### How to complete this task
Exact reproduction of every record is required, and pictures are to be excluded.

### Given information
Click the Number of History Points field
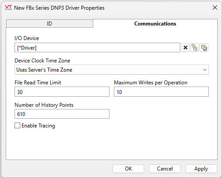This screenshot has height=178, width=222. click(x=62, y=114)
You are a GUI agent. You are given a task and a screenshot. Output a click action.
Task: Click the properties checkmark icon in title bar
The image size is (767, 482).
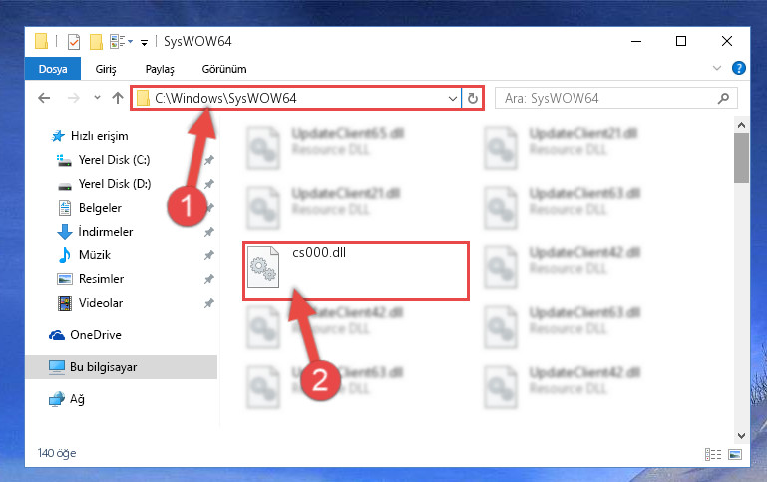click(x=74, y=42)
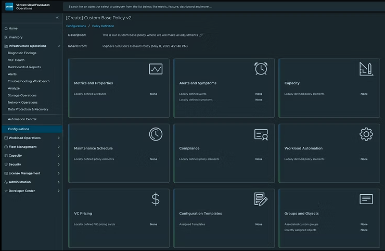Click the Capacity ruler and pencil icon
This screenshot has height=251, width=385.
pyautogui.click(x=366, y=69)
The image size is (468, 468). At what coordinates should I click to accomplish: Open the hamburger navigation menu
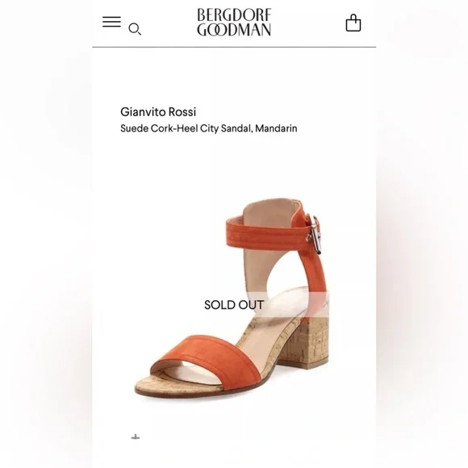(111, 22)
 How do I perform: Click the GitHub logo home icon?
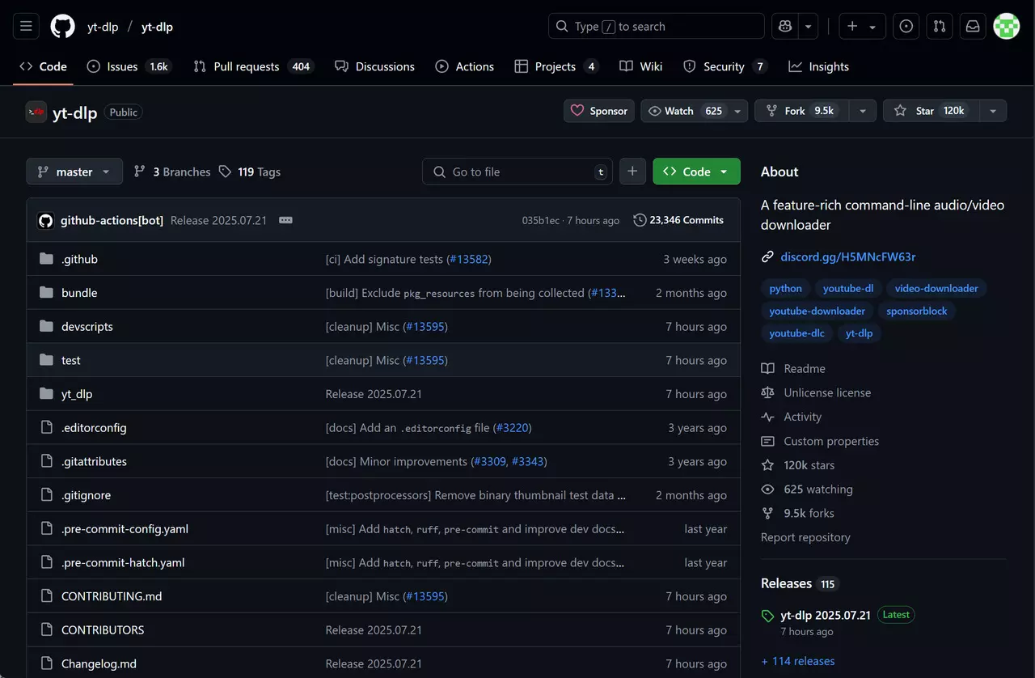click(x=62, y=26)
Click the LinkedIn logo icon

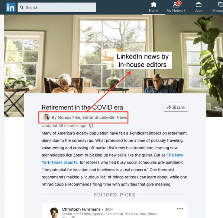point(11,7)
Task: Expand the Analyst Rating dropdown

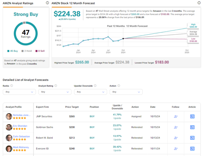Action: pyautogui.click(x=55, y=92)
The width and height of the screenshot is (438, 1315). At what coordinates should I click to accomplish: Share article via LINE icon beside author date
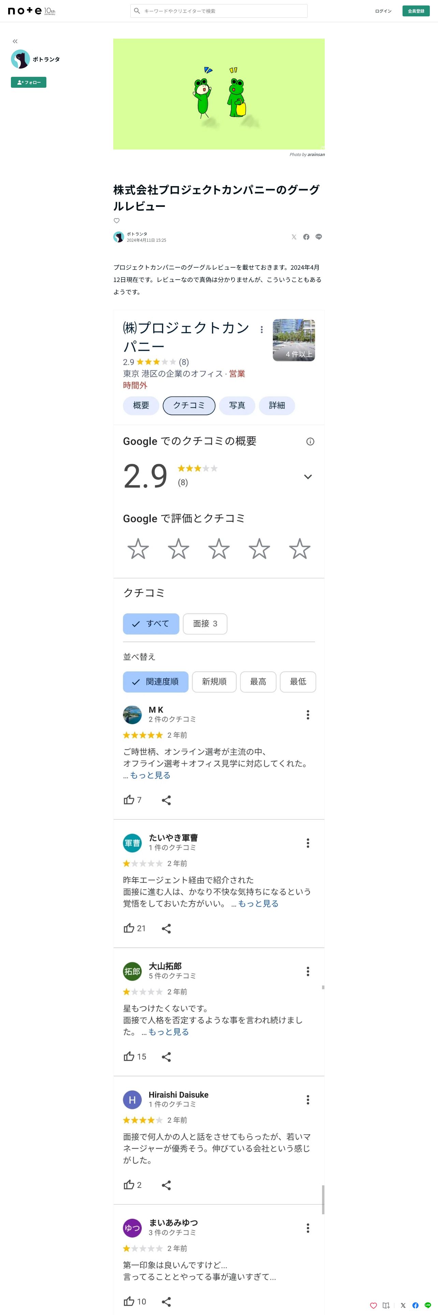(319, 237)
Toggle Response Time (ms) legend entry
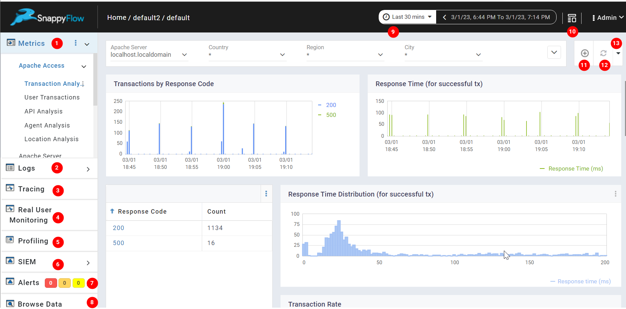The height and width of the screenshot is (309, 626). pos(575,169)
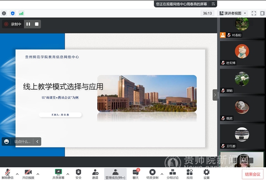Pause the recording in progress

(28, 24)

### Expected answer
Click the Number of History Points field
This screenshot has height=178, width=222. click(x=62, y=114)
You are a GUI agent. You are given a task and a screenshot. Output a click action.
Task: Click the properties checkmark icon in title bar
The image size is (767, 482).
click(x=74, y=42)
Click the Capacity ruler and pencil icon
This screenshot has height=251, width=385.
pyautogui.click(x=366, y=69)
The image size is (468, 468). At what coordinates should I click to accomplish: Open the hamburger navigation menu
(111, 22)
 How do I perform: Click the GitHub logo home icon?
click(x=62, y=26)
Click the LinkedIn logo icon

point(11,7)
Task: Expand the Analyst Rating dropdown

Action: pyautogui.click(x=55, y=92)
The width and height of the screenshot is (438, 1315). At what coordinates should I click to accomplish: Share article via LINE icon beside author date
(319, 237)
Toggle Response Time (ms) legend entry
The height and width of the screenshot is (309, 626). pos(575,169)
Pause the recording in progress

(28, 24)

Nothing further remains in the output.